> [Page text]:
Fig. 8. Accumulation versus sediment loads

Obtained equations show that accumulation is directly proportional to the inlet sediment loads. However, the same assumptions fails for the 'accumulation – water discharge' relation.

The analysis of the relation between accumulation and the inflow rate was based on the average daily data from the two-year research period. For pond 1 the correlation coefficient of the analysed factors was estimated to 89%, while for pond 2 it was equal to 70%. The obtained curves (Fig. 9) revealed interesting characteristics. They remain very similar in shape and character independently of the pond in question. Generally, the highest accumulation takes place during the low discharges and the lowest accumulation during the highest discharges when the bottom sediments could be removed and washed out from the reservoirs. The PhD thesis covered also the analysis of preliminary sediment yield time series and probability calculations of extreme erosion occurrence.

> [The tasks]:
**1.** Copy the part of the passage on sediment accumulation starting with "The analysis of the" and going on through "extreme erosion occurrence.", word for word.
**2.** Write out the lines of the records word for word, starting with the line with "You are a computer-use" and going on through the line with "click(x=224, y=567)".
The passage on sediment accumulation and the records are unrelated to each other.

> [Exercise input]:
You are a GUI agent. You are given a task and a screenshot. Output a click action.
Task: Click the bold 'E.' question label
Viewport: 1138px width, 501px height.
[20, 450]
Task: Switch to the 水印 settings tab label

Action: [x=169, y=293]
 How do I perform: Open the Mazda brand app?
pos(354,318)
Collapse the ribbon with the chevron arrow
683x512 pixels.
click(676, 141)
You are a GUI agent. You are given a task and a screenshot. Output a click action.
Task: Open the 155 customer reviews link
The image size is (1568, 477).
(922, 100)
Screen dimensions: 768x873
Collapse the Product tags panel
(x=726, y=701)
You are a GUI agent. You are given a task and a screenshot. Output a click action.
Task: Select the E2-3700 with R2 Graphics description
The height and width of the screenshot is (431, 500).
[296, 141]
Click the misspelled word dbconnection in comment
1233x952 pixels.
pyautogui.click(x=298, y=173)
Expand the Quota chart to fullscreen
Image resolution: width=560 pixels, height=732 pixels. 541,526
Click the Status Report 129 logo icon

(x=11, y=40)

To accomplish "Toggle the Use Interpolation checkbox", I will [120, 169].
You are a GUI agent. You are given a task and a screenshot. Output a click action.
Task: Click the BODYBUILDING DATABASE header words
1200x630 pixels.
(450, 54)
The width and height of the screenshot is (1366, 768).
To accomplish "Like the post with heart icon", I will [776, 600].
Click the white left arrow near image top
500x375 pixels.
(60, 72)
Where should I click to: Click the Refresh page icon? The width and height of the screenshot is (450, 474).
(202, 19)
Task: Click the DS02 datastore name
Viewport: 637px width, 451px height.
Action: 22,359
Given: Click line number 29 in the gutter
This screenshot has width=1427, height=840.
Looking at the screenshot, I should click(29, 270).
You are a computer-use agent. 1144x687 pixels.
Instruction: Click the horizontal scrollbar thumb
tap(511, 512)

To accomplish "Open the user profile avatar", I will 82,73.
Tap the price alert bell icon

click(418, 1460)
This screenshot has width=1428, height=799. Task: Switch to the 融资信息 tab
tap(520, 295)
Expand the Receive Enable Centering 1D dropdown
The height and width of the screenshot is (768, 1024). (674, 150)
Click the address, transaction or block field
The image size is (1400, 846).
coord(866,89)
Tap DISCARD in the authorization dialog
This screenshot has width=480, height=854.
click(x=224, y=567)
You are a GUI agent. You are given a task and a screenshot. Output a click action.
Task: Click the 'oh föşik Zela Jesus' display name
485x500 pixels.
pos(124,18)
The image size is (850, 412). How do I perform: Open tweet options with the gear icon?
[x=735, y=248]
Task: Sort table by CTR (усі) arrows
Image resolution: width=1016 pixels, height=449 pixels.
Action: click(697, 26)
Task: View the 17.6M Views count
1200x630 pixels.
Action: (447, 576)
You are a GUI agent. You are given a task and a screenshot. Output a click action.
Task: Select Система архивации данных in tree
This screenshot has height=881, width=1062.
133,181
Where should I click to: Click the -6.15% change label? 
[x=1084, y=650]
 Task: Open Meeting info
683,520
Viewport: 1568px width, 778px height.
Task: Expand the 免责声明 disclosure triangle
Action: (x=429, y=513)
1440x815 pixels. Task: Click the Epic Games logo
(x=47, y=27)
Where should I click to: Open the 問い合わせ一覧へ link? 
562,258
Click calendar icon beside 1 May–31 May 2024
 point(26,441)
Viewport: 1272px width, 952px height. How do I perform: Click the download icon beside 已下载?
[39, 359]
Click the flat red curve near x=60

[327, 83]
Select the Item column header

> [Problem solutions]:
**1.**
The analysis of the relation between accumulation and the inflow rate was based on the average daily data from the two-year research period. For pond 1 the correlation coefficient of the analysed factors was estimated to 89%, while for pond 2 it was equal to 70%. The obtained curves (Fig. 9) revealed interesting characteristics. They remain very similar in shape and character independently of the pond in question. Generally, the highest accumulation takes place during the low discharges and the lowest accumulation during the highest discharges when the bottom sediments could be removed and washed out from the reservoirs. The PhD thesis covered also the analysis of preliminary sediment yield time series and probability calculations of extreme erosion occurrence.

**2.**
You are a computer-use agent. 1144x687 pixels.
Instruction: Click the horizontal scrollbar thumb
tap(511, 512)

To accomplish "Open the user profile avatar", I will 82,73.
Tap the price alert bell icon

click(418, 1460)
This screenshot has width=1428, height=799. Task: Switch to the 融资信息 tab
tap(520, 295)
Expand the Receive Enable Centering 1D dropdown
The height and width of the screenshot is (768, 1024). (674, 150)
Click the address, transaction or block field
The image size is (1400, 846).
coord(866,89)
Tap DISCARD in the authorization dialog
This screenshot has width=480, height=854.
click(x=224, y=567)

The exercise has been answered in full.